====== PROVIDED INFORMATION ======

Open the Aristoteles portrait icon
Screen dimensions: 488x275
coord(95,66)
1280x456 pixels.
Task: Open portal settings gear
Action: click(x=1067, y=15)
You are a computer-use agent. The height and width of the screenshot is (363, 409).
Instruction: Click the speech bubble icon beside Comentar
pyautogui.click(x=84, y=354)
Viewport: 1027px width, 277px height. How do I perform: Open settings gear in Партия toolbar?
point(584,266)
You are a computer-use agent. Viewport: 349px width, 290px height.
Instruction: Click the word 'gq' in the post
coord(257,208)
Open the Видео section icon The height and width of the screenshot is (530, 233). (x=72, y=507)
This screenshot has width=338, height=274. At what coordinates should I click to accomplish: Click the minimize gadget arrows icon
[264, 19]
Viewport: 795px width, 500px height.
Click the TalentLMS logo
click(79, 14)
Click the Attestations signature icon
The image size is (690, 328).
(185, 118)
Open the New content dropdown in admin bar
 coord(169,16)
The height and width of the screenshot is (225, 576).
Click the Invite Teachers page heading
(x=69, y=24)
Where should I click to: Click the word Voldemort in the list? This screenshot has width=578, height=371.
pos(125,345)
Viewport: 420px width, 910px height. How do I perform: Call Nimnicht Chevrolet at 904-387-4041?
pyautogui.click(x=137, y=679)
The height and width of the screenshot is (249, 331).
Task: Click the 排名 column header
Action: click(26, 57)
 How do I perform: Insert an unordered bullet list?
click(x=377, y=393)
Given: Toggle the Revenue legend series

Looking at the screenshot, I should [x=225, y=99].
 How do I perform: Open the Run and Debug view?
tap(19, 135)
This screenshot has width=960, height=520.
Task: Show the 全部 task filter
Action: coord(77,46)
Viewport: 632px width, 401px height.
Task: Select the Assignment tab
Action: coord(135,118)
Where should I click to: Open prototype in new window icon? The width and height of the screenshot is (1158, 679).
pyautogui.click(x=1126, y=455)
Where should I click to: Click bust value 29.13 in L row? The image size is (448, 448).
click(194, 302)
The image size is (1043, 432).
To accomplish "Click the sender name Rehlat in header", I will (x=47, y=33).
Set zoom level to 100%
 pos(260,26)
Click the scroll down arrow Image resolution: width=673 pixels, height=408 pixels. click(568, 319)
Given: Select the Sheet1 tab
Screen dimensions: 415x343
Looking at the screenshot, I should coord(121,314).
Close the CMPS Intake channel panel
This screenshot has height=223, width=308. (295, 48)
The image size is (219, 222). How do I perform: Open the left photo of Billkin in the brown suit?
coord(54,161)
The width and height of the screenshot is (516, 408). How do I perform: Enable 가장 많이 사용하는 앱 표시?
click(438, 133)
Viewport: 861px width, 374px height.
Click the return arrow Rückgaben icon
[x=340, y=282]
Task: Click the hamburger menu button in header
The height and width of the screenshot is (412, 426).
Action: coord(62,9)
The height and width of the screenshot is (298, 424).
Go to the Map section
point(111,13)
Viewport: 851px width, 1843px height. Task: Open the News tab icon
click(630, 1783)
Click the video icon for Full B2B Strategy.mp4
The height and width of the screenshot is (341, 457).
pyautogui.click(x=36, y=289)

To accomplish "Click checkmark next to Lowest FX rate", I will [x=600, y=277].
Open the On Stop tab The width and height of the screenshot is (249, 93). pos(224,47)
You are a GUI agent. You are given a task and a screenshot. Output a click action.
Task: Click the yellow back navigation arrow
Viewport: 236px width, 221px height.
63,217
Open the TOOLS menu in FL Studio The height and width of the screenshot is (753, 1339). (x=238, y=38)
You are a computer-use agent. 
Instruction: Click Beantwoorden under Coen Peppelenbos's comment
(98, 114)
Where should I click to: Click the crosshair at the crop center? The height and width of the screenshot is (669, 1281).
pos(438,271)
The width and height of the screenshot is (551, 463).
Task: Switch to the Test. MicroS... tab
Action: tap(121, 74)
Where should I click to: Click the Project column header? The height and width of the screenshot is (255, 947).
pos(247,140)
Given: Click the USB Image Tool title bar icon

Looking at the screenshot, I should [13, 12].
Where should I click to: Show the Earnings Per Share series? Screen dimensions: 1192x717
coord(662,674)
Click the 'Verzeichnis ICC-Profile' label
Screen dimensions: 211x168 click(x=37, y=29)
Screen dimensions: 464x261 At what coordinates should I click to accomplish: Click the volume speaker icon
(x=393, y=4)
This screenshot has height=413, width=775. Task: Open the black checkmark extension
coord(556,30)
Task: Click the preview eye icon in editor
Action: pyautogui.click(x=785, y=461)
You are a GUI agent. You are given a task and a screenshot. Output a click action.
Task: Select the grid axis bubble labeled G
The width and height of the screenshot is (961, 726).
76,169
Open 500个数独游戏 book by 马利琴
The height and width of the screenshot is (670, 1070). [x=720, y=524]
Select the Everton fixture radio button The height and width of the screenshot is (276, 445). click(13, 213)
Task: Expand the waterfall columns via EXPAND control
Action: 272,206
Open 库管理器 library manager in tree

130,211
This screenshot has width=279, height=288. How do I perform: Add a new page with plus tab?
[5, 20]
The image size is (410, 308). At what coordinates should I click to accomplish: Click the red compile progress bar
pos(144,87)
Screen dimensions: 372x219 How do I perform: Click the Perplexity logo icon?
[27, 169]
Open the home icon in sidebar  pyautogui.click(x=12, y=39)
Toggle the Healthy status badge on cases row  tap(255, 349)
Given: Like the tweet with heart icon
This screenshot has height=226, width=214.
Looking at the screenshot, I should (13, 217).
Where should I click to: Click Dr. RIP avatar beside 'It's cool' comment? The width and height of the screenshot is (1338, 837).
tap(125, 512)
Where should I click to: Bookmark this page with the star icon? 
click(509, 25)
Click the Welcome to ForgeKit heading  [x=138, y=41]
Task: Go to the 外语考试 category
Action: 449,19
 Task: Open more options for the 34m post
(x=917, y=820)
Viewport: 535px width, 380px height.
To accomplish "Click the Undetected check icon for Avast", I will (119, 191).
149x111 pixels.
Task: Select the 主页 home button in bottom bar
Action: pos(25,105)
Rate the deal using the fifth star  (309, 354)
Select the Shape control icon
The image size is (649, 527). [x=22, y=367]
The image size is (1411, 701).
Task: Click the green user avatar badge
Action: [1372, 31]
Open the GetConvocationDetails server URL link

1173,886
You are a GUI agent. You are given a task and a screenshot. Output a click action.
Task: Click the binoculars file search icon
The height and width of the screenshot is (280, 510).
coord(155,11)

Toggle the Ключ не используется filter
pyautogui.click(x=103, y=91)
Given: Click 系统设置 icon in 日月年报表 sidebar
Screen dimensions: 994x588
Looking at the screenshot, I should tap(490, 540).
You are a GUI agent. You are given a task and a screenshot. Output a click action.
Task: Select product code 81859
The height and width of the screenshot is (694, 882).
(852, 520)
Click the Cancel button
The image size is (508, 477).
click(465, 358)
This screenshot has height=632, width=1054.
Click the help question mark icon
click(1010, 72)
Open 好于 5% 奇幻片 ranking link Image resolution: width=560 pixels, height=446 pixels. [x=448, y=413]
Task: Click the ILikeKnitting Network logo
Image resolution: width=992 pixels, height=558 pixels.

======

▶ AIM OF THE EXERCISE
Nothing but the lines from the one containing "Toggle the Healthy" through the final line of the listing above belongs in the answer; set them down exactly.

▶ ANSWER BOX
Toggle the Healthy status badge on cases row  tap(255, 349)
Given: Like the tweet with heart icon
This screenshot has height=226, width=214.
Looking at the screenshot, I should (13, 217).
Where should I click to: Click Dr. RIP avatar beside 'It's cool' comment? The width and height of the screenshot is (1338, 837).
tap(125, 512)
Where should I click to: Bookmark this page with the star icon? 
click(509, 25)
Click the Welcome to ForgeKit heading  [x=138, y=41]
Task: Go to the 外语考试 category
Action: 449,19
 Task: Open more options for the 34m post
(x=917, y=820)
Viewport: 535px width, 380px height.
To accomplish "Click the Undetected check icon for Avast", I will (119, 191).
149x111 pixels.
Task: Select the 主页 home button in bottom bar
Action: pos(25,105)
Rate the deal using the fifth star  (309, 354)
Select the Shape control icon
The image size is (649, 527). [x=22, y=367]
The image size is (1411, 701).
Task: Click the green user avatar badge
Action: [1372, 31]
Open the GetConvocationDetails server URL link

1173,886
You are a GUI agent. You are given a task and a screenshot. Output a click action.
Task: Click the binoculars file search icon
The height and width of the screenshot is (280, 510).
coord(155,11)

Toggle the Ключ не используется filter
pyautogui.click(x=103, y=91)
Given: Click 系统设置 icon in 日月年报表 sidebar
Screen dimensions: 994x588
Looking at the screenshot, I should tap(490, 540).
You are a GUI agent. You are given a task and a screenshot. Output a click action.
Task: Select product code 81859
The height and width of the screenshot is (694, 882).
(852, 520)
Click the Cancel button
The image size is (508, 477).
click(465, 358)
This screenshot has height=632, width=1054.
Click the help question mark icon
click(1010, 72)
Open 好于 5% 奇幻片 ranking link Image resolution: width=560 pixels, height=446 pixels. [x=448, y=413]
Task: Click the ILikeKnitting Network logo
Image resolution: width=992 pixels, height=558 pixels.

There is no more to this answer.